Its municipal and state police services have been infiltrated. Officials acknowledge its justice system fails to resolve most crimes. Its youngsters are caught up in the country's dysfunctional education system. Huge inequalities between rich and poor have created a festering underclass that is cannon fodder for the cartels.
If Monterrey could make even a little headway on these challenges, it could lead Mexico once again.
The signs that it is about to do so are mixed.
Monterrey's business elite appears determined to help. Both Cemex's Zambrano and FEMSA's Astaburuaga say they are taking a central role to support the state government by putting resources into social programs to help youngsters, backing campaigns that urge citizens to denounce more crimes and putting some of their executives into government.
The number two official in the state government, Javier Trevino, is a long-time Cemex man who joined the newly-elected administration in late 2009.
Jorge Domene, security spokesman for Nuevo Leon, reels off a list of achievements, including progress on firing hundreds of police officers suspected of working for the cartels over the past year, rolling police checkpoints across Monterrey, more collaboration with the military, and efforts to modernize the police with military personnel.
In the San Pedro Garza Garcia municipality, part of Monterrey and the richest in Mexico, Mayor Mauricio Fernandez, himself a wealthy businessman, is investing $65 million in security equipment, more modern police buildings and 2,000 cameras to monitor every street corner in the area.
But Nuevo Leon's efforts to reform its justice system have slipped badly after being the first state to introduce U.S.-style oral trials in 2004, making little progress adopting open court hearings where prosecutors and defence attorneys present their cases before a panel of judges.
A plan to build a new high security prison in Nuevo Leon has stalled and the CAINTRA business chamber feels the state government is slipping behind on flushing out corrupt cops.
Twelve of Nuevo Leon's rural towns are without any local police as cops have quit after brutal drug gang attacks.
U.S. officials admit privately that Monterrey's best hope is to contain the violence and get it off the front pages.
And there is still a lot of denial.
"Is there a problem? Yes there is, but it is a problem between the cartels, not against society," said Mayor Fernandez in his office, adorned with paintings, in San Pedro.
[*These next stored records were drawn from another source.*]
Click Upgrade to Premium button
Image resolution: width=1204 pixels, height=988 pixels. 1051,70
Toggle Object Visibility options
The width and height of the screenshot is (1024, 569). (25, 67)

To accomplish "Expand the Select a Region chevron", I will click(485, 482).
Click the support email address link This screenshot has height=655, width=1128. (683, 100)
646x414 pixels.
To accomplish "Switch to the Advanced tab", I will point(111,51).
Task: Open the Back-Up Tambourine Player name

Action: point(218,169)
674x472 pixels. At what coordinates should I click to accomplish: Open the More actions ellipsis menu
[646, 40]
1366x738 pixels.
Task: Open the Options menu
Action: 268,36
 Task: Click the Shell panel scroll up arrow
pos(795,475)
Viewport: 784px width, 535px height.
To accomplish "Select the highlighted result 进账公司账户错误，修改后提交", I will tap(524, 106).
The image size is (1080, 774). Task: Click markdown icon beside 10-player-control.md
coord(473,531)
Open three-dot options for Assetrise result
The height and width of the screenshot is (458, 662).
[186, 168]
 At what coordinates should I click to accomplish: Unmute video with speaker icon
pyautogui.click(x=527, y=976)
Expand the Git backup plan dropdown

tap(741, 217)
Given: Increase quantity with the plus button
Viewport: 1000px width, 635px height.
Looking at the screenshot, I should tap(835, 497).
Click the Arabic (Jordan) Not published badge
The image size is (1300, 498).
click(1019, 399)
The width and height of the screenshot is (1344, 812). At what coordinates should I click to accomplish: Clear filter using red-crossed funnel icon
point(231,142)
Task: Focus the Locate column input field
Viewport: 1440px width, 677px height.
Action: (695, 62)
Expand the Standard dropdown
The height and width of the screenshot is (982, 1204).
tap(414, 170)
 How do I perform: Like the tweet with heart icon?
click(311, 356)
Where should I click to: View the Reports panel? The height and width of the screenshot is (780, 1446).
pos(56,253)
Unlike in Mexico City, wealthier residents seem reluctant to protest against the government, seeing it as vulgar.
"That's for a different class of people, no?" said Lorena, a young mother who declined to give her last name, struggling to explain why there is not more public outrage in Monterrey.
Many of the Monterrey diaspora admit they would like to go home. They are strangers in Texas, they miss friends. The enchiladas north of the border are terrible, they say.
But many, like businessman Ramos, say they are too afraid to return. "I don't see much progress. They've got to do something about the Zetas. They are the ones robbing Monterrey of its future."